Fractura del Temporal
Muy frecuente.
1. Etiología
Accidentes, agresiones.
2. Anatomía Patológica
Longitudinales
Por traumas en región parieto-temporal. Dibuja en el peñasco una línea por el borde superior (elude laberinto), afectando oído medio terminando unión entre escama y apófisis mastoides.
Transversales
Por traumas en frontal y occipital. La línea de fractura atraviesa oído interno, dañando todas sus estructuras nobles. Puede producirse cizallamiento, ruptura del nervio facial, acumulo de sangre en el oído medio (liberación por el tímpano roto, sino hemotímpano). Secuelas frecuentes y graves.
Combinados
Frecuentes, mixtas u oblicuas.
3. Complicaciones
Otitis media postraumática, rotura del seno lateral, meningitis postraumática (de estas depende el pronóstico).
4. Tratamiento
Neurocirugía y vigilancia en UCI, con ATB y evitando contaminaciones. Si sobrevive, tratar disyunciones de la cadena de hueso, parálisis facial, perforación timpánica (si las tiene).
Presbiacusia
Sordera natural y fisiológica. Se produce por lesión orgánica del órgano de Corti con pérdida de células ciliadas.
1. Etiología
Genético, nutrición, toxicidad por ruido, patologías asociadas.
2. Clínica
Acúfenos bilaterales y simétricos, regresión fónica, baja inteligibilidad, hay reclutamiento.
3. Tratamiento
Asesoramiento, prótesis auditiva, rehabilitación (signos y labiolectura).
Neurinoma del Acústico
Más frecuente del ángulo pontocerebeloso.
1. Anatomía Patológica
Schwannoma de crecimiento lento en el CAI. Puede ser de 2 tipos: compacto o laxo. Esporádicos aunque a veces tienen patrón hereditario (siendo bilaterales).
2. Clínica
Hipoacusia neurosensorial con baja inteligibilidad, no reclutamiento, acúfenos unilaterales, síntomas vestibulares (inestabilidad más frecuente que vértigo). Cuando invade el ángulo pontocerebeloso afecta a otros pares craneales (V, VII, IX, X, XI, XII). Si compromete al tronco encefálico hay hipertensión craneal y síndrome cerebeloso.
3. Diagnóstico
Potenciales evocados, RMN.
4. Tratamiento
Cirugía, radioterapia.
Clasificación Topográfica y Etiológica del Nervio Facial
1. Parálisis Central
Lesión en trayecto intracéfalico. Solo se afecta el facial inferior, afectando al territorio inferior de la cara del lado opuesto. Causas: lesiones tumorales / vasculares intracéfalicas (principalmente). Poliomielitis, esclerosis múltiple.
2. Parálisis Periférica
Afectación de motoneurona inferior. Alteración global de hemicara. Causas:
A) Lesiones Intracraneales
Tumores del ángulo pontocerebeloso: 1) Intrínsecos (neurinoma VII par). 2) Extrínsecos (ej. Neurinoma VIII par), lesiones traumáticas: fractura base del cráneo. Cirugía del ángulo pontocerebeloso.

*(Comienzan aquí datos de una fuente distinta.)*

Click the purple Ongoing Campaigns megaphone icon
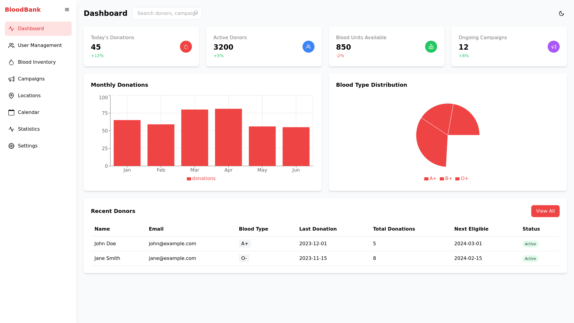The height and width of the screenshot is (323, 574). point(553,47)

B) Lesiones Intratemporales
Otitis media aguda, OM crónica, OE maligna. Traumáticas: fractura temporal. Iatrogénica. Tumorales: neurinomas VII par y glomus yugulares. Idiopáticas: da lugar a la “parálisis de Bell” (aguda, espontánea y de causa no conocida). 2 teorías etiológicas: Vascular, arterioespasmo con isquemia que da lugar a edema que comprime el nervio. Viral: lesión directa desmielinizante o infección que de lugar a edema y compresión.
C) Lesiones Extratemporales
Traumáticas: traumatismos mandíbula, heridas de cara, iatrogénica, tumorales: de parótida, carcinoma, neurinoma.
D) Miscelánea
Síndrome de Melkersson-Rosenthal: edema hemifacial, lengua escrotal y parálisis recidivante, Infecciones: herpes, TBC.